Una buona parte del cibo in tutto il mondo viene letteralmente sprecata. Un allarme che la FAO, l’Organizzazione delle Nazioni Unite per l’alimentazione e l’agricoltura, lancia ormai da molti anni proprio per invertire la rotta e garantire il pasto in quelle zone del mondo più povere. Proprio la FAO ha appena presentato il rapporto sullo Stato dell’alimentazione e dell’agricoltura 2019 (Sofa), che apre la Settimana mondiale dell’alimentazione e che evidenzia come la percentuale di sprechi alimentari sia ancora troppo alta.

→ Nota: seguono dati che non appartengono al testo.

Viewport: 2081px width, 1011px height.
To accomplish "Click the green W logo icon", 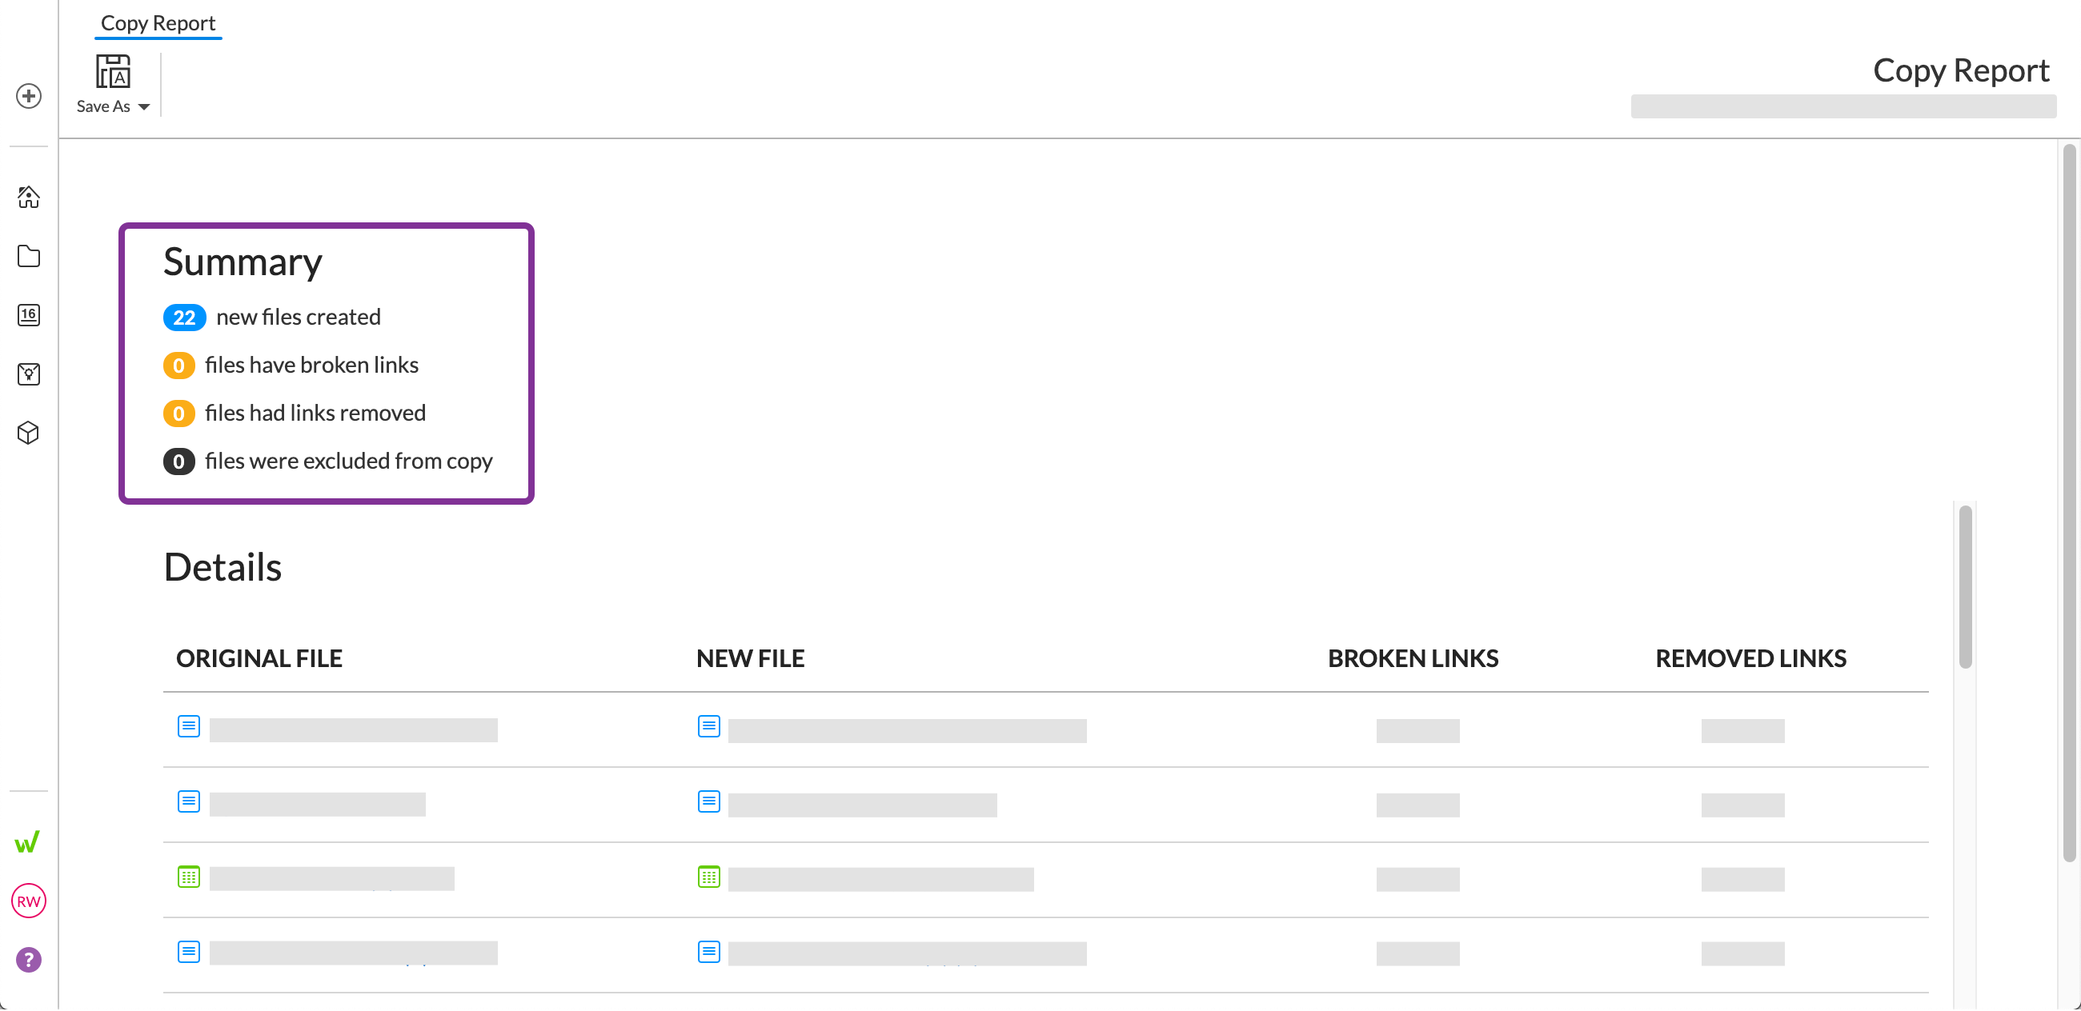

Il 14% del cibo mondiale viene sprecato

Nel “report” della FAO, infatti, viene specificato che prima di raggiungere la vendita al dettaglio il 14% del cibo prodotto nel mondo finisce per essere perso nei vari passaggi tra il campo e gli scaffali. Tra i cibi più sprecati, come emerge nel rapporto, troviamo la frutta e le verdure, ma nelle prime posizioni spuntano anche cereali e legumi.

Una situazione che deve essere affrontata di petto per poter sperare di raggiungere gli obiettivi di sviluppo sostenibile nell’Agenda 2030: la riduzione degli sprechi alimentari è una condizione necessaria anche per garantire la sicurezza del cibo.

Come riportato anche dall’agenzia ANSA, il Rapporto SOFA 2019 certifica che le perdite alimentari non sono identiche ma variano in maniera considerevole da una regione all’altra, all’interno degli stessi gruppi di prodotti e fasi della catena di approvvigionamento.

Perdite importanti anche nei Paesi ad alto reddito

Il “report” afferma che nei Paesi a basso reddito la perdita di frutta e verdura è determinata dalla carenza cronica di infrastrutture rispetto ai Paesi più industralizzati: un esempio lampante è l’assenza di magazzini refrigerati.

Tuttavia, lo spreco di cibo non avviene soltanto nelle aree del mondo più povere: come emerge nel Rapporto SOFA, infatti, anche i Paesi a reddito alto registrano delle perdite importanti, dovute principalmente a dei guasti tecnici o da una gestione errata della temperatura. Altre motivazioni che portano allo spreco di cibo sono la troppa umidità e l’eccessivo immagazzinamento.